Rego’s Everyday Life

A blog about my work at Igalia.

Selection interaction in CSS Regions is now spec compliant

This post is a recap to summarize all the work we’ve been doing in Igalia during the last months related to selection in CSS Regions. Wrap-up

Back in October 2013 my mate Javi explained the different problems we detected on how selection worked in pages using CSS Regions. As part of this initial work, we were improving test coverage as it was explained in a previous post. Originally we were working both in WebKit and Blink, but as you probably know CSS Regions has been removed from Blink code during this year.

In parallel, we’ve been also working in optimizations over CSS Regions code.
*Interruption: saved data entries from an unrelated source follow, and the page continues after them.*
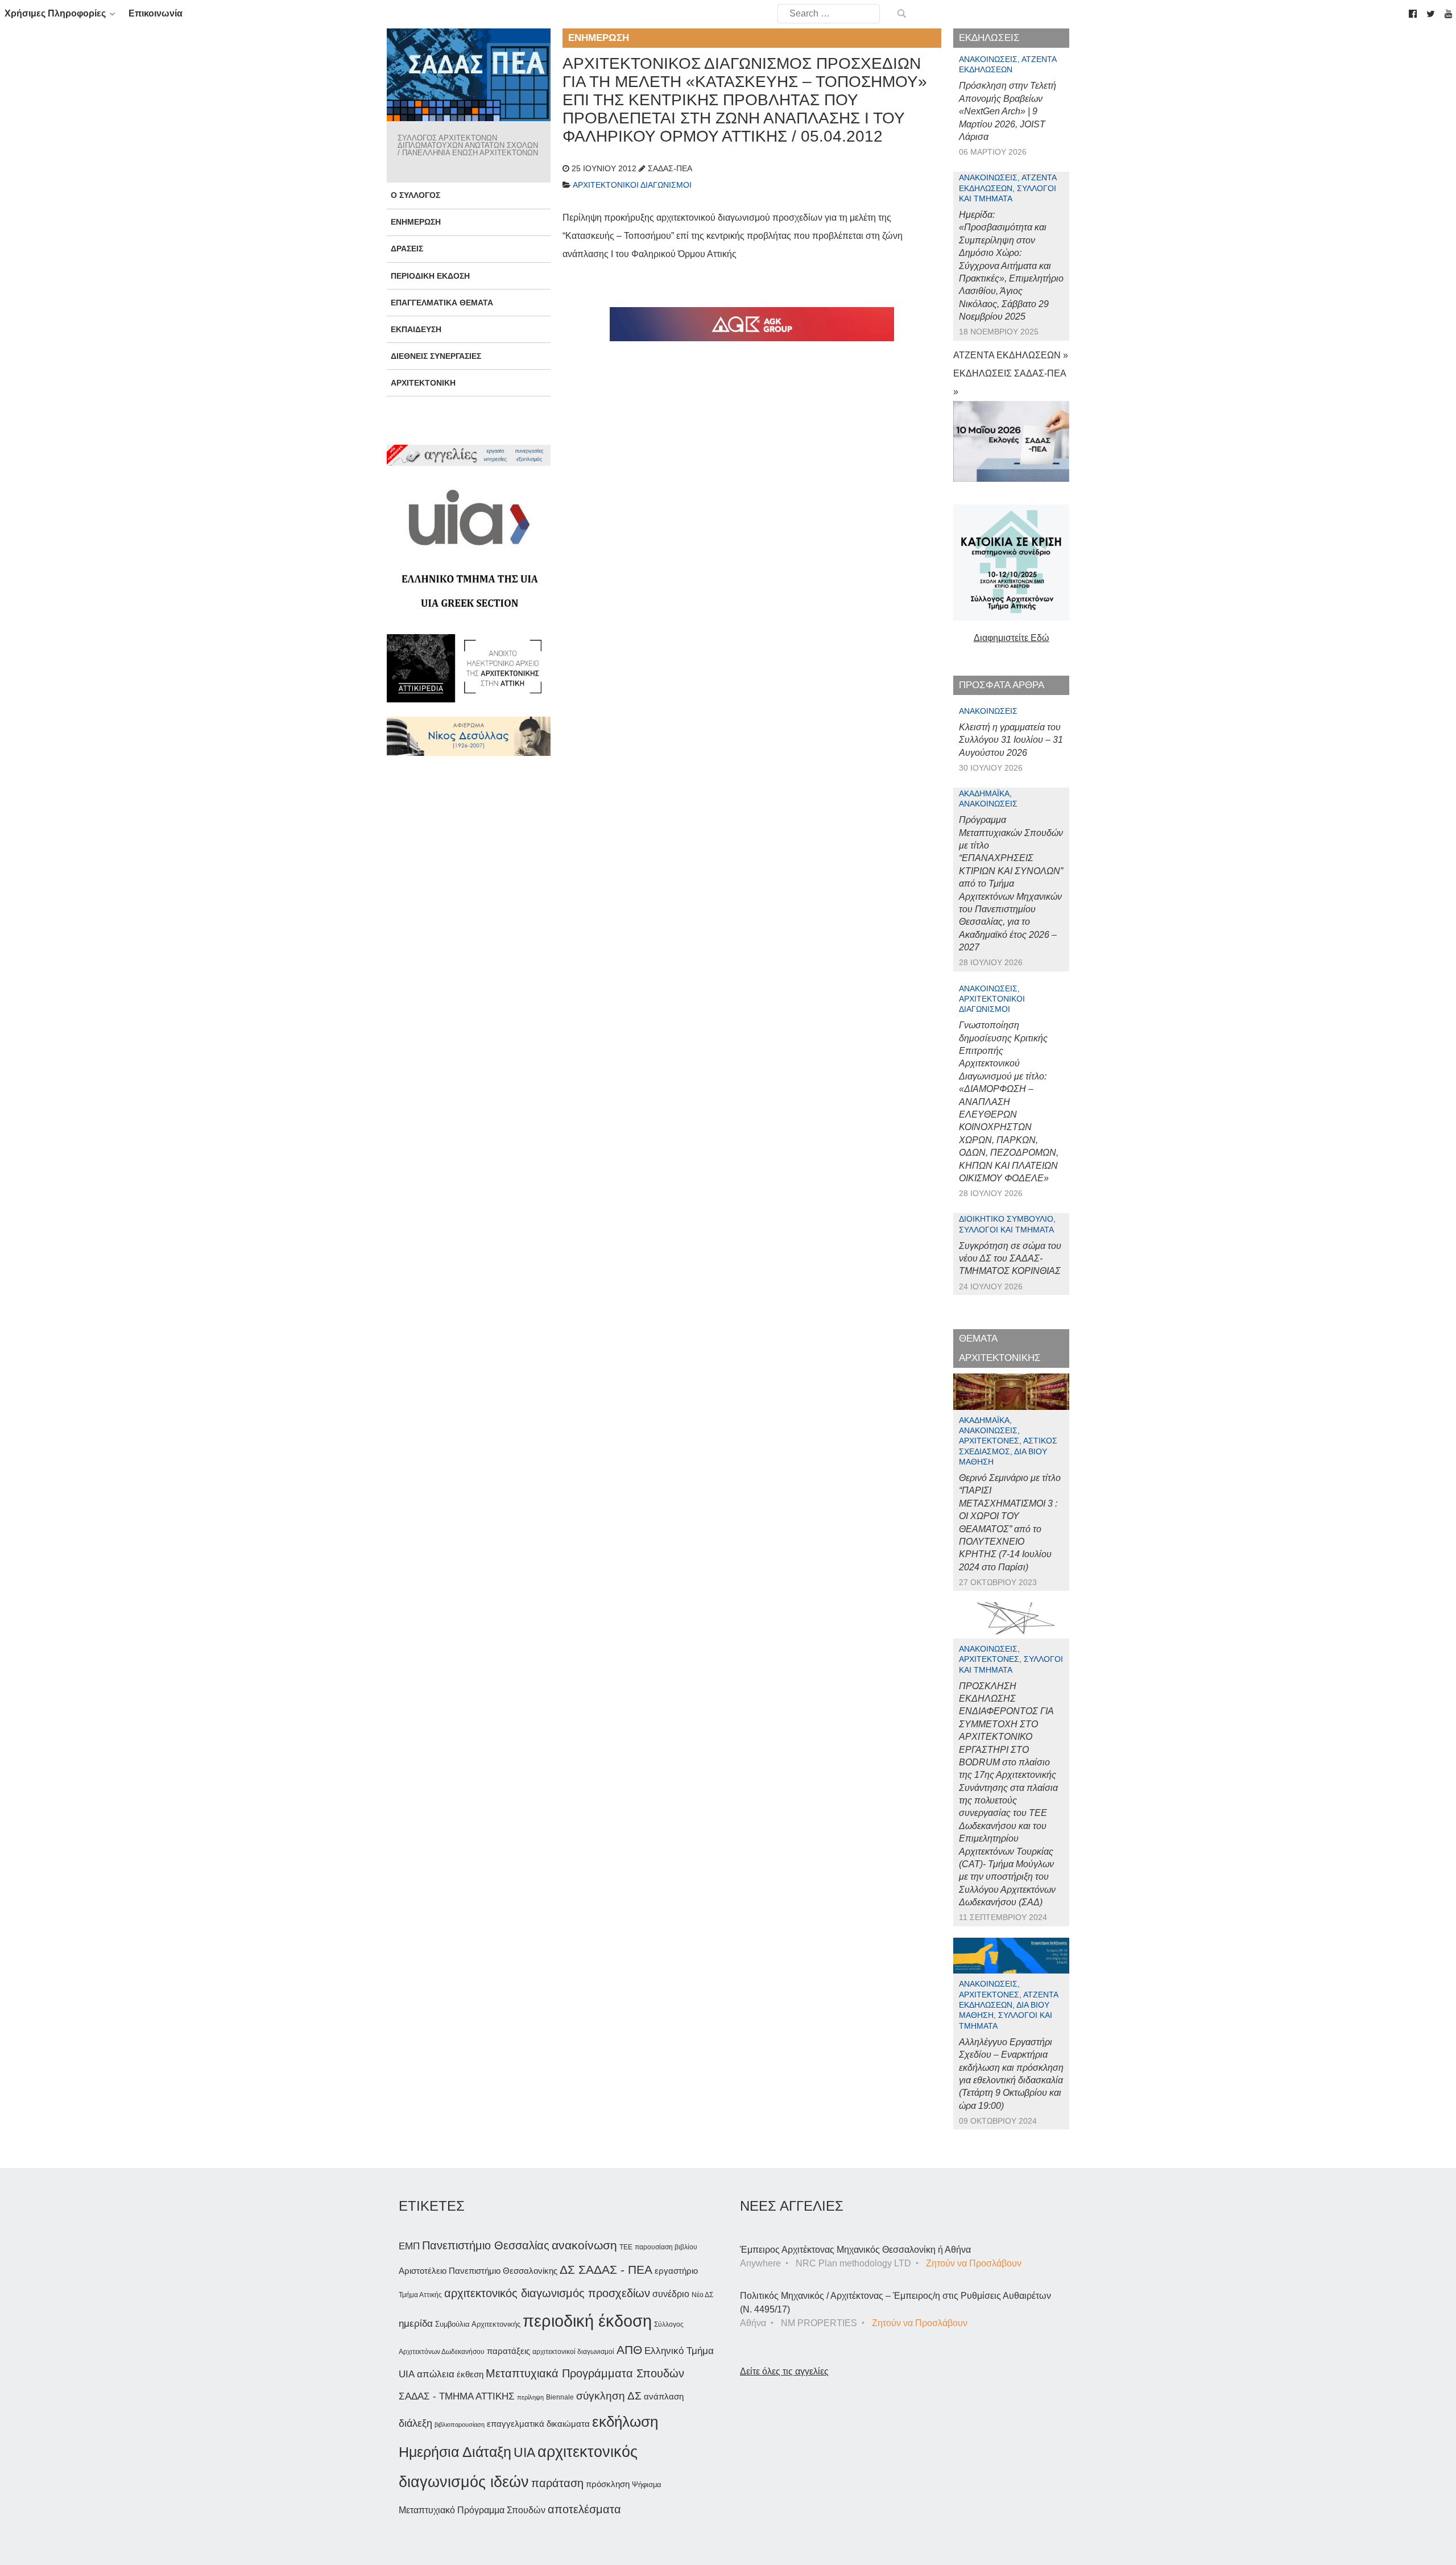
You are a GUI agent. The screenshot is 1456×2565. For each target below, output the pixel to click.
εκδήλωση (625, 2421)
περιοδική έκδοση (587, 2320)
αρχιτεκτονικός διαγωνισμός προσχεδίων (547, 2293)
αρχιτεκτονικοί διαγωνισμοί (573, 2352)
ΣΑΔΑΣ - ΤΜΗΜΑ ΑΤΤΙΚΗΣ (457, 2396)
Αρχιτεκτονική (423, 382)
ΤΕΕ (625, 2247)
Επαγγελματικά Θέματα (442, 302)
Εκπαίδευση (416, 329)
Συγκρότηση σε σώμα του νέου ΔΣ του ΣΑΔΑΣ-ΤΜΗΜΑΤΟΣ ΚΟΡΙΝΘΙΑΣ (1010, 1258)
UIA (524, 2453)
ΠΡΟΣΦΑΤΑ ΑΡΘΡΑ (1001, 685)
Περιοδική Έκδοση (430, 275)
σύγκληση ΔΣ (609, 2396)
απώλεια (435, 2374)
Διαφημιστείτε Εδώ (1011, 638)
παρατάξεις (508, 2351)
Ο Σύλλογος (415, 195)
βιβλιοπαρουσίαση (460, 2424)
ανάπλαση (664, 2396)
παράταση (557, 2482)
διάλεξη (415, 2423)
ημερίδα (416, 2323)
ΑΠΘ (629, 2349)
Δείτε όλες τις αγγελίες (784, 2371)
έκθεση (470, 2374)
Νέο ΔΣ (702, 2295)
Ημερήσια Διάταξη (455, 2452)
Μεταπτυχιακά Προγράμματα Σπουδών (585, 2373)
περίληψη (530, 2397)
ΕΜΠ (409, 2246)
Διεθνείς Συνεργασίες (436, 356)
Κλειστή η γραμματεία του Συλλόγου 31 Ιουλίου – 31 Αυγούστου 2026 (1011, 740)
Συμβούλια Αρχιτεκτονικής (477, 2324)
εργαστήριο (676, 2271)
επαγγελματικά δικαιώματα (538, 2424)
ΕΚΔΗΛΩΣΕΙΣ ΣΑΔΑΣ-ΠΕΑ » (1009, 382)
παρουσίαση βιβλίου (666, 2247)
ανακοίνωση (584, 2245)
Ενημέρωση (416, 221)
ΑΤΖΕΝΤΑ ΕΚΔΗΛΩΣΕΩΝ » (1010, 355)
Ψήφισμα (646, 2484)
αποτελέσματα (584, 2509)
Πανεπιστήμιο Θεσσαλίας (485, 2245)
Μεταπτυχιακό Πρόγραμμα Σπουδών (472, 2510)
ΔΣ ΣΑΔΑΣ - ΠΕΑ (606, 2269)
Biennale (560, 2397)
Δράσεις (407, 248)
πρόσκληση (608, 2484)
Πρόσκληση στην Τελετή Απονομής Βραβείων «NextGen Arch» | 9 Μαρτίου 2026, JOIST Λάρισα (1007, 111)
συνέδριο (670, 2294)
First providing some new selection performance tests and later implementing some performance patches in the part related with re-paint phase, which is very important during the selection process.

Making selection spec compliant

Our first solution was put aside as it had some rough edges and it was probably too ambitious as initial step.

Nonetheless in my last post we introduced a new idea to make selection in CSS Regions spec compliant. We called it the “Subtrees approach“. We’ve finally implemented it and the patch is already integrated upstream.

Example of selection in CSS Regions before and after the Subtrees approach patch Example of selection in CSS Regions before and after the Subtrees approach patch

You can check the new behaviour using our test suite. As you could see now selection content always matches with the highlighted text in the web page.

Future

Somehow this is just the tip of the iceberg, a small step to make selection in CSS Regions work better. However, selection is still not completely natural from the user point of view in several cases. On top of that, selection in other layout models (flexbox, grid, multi-column, etc.) has very similar issues.

Our plan is to start a discussion inside WebKit and Blink communities about how selection works in the different layout models and what kind of changes can be done there to create a better user experience around selection interaction on the web (as Javi has introduced in his last post).

Finally, we’d like to publicly thank Adobe Web Platform team for giving us the chance to collaborate with them, specially Mihnea for all his support. Also, thanks to all the reviewers for their insightful feedback and precious time.